An assessment of patients’ expectation and the socio-psychological impact of their psoriasis is the key to effective management. It is realistic to improve the severity of psoriasis to allow a normal life; it is unreasonable to aim for complete permanent clearance.
Emollients are essential in the management of psoriasis as they can improve erythema, scaling and itch in a manner that is additive to the effects of other agents – both topical and systemic. The choice of emollient depends on the patient’s circumstances and preferences; addressing the patient’s needs will assist compliance.

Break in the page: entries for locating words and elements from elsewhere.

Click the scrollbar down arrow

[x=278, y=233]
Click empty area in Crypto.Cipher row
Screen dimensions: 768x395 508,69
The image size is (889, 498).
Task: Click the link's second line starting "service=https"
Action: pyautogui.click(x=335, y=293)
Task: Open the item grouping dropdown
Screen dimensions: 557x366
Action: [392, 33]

Topical steroids are effective and safe in limited localised forms of psoriasis. Most patients treated with high-potency topical steroid will achieve improvement within two weeks. Local adverse effects may include epidermal and dermal atrophy, striae, steroid rosacea and suppression of the pituitary-adrenal axis particularly if more than 7g of 0.05% clobetasol propionate or 0.05% betamethasone dipropionate is used per day.14
Vitamin D analogues (calcipotriol, calcitriol and tacalcitol) have become the first-line treatment in psoriasis. Calcipotriol (50 microgram/g) applied twice daily resulted in significant improvement (59 per cent reduction in PASI) in 74 per cent of patient after eight weeks of treatment.15 A study has suggested that the efficacy of calcipotriol is superior to or tacalcitol.16 Combination of calcipotriol with betamethasone dipropionate was shown to have superior efficacy when compare with either drug used alone for psoriasis affecting the trunk and limbs17 or scalp.18
Coal tar, despite its smell, is an important ingredient in some emollients, shampoos, ointments and steroid preparations. It is a useful adjunct if the psoriasis is pruritic. Topical dithranol is has become much less common due to side-effects including irritation and irreversible staining of clothing, although a liposomal preparation can avoid most of these.

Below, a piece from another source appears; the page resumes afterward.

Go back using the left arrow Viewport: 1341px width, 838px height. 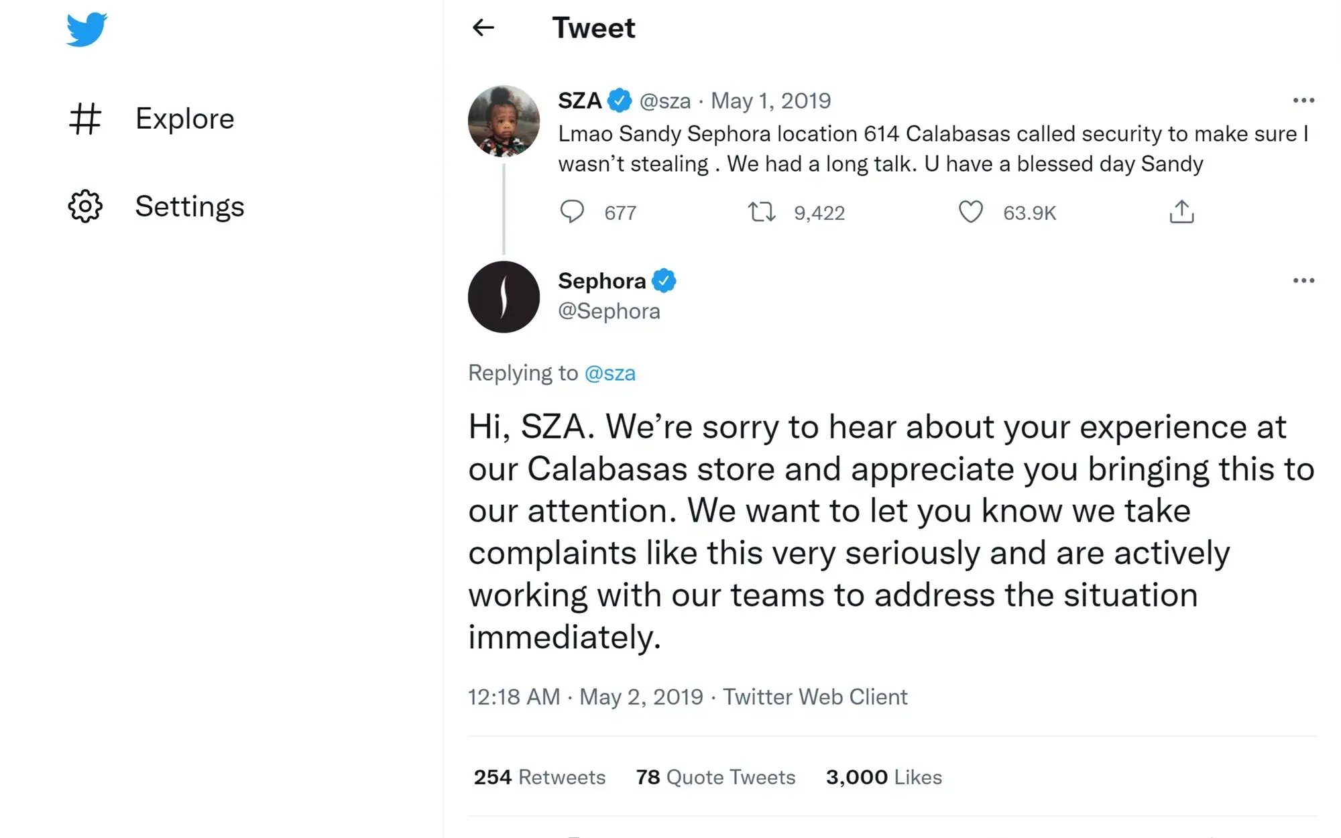(x=483, y=27)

Phototherapy involves the use of ultraviolet light in the form of ultraviolet B (UVB) or psoralen with ultraviolet A (PUVA). PUVA is more effective but also more carcinogenic than UVB.19 In some patients the remission can be for six months or longer while in others it may only last a few weeks.
There is a lifetime maximum dosage recommended for PUVA and most dermatologists use narrowband UVB as first choice, reserving PUVA for those patients who are recalcitrant to UVB. Phototherapy is usually delivered in the secondary care setting as the risks include sunburn, photoaging and carcinogenesis.
Systemic medication is useful in patients who fail to respond to topical or phototherapy or those who have significant psoriatic arthritis. Agents such as methotrexate, ciclosporin, acitretin and hydroxyurea are the most frequently used and should be initiated by secondary care dermatologists although shared care for established patients may be appropriate.
Biological agents are the newest agents for psoriasis. Most are monoclonal antibodies (except etanercept, which is a dimerised receptor).
Currently available products include infliximab, etanercept and adalimumab, which all target tumour necrosis factor. In addition, efalizumab targets CD11a, which is an adhesion molecule (although this drug has been withdrawn in the USA and has a licence suspension in the UK and Europe). All agents act as immunosuppressants and can be very efficacious but also have a risk of provoking infections such as reactivation of latent TB.
The newest biological agent is ustekinumab, which is an interleukin 12/23 antagonist that showed great promise in clinical trials. Ustekinumab was launched in January 2009.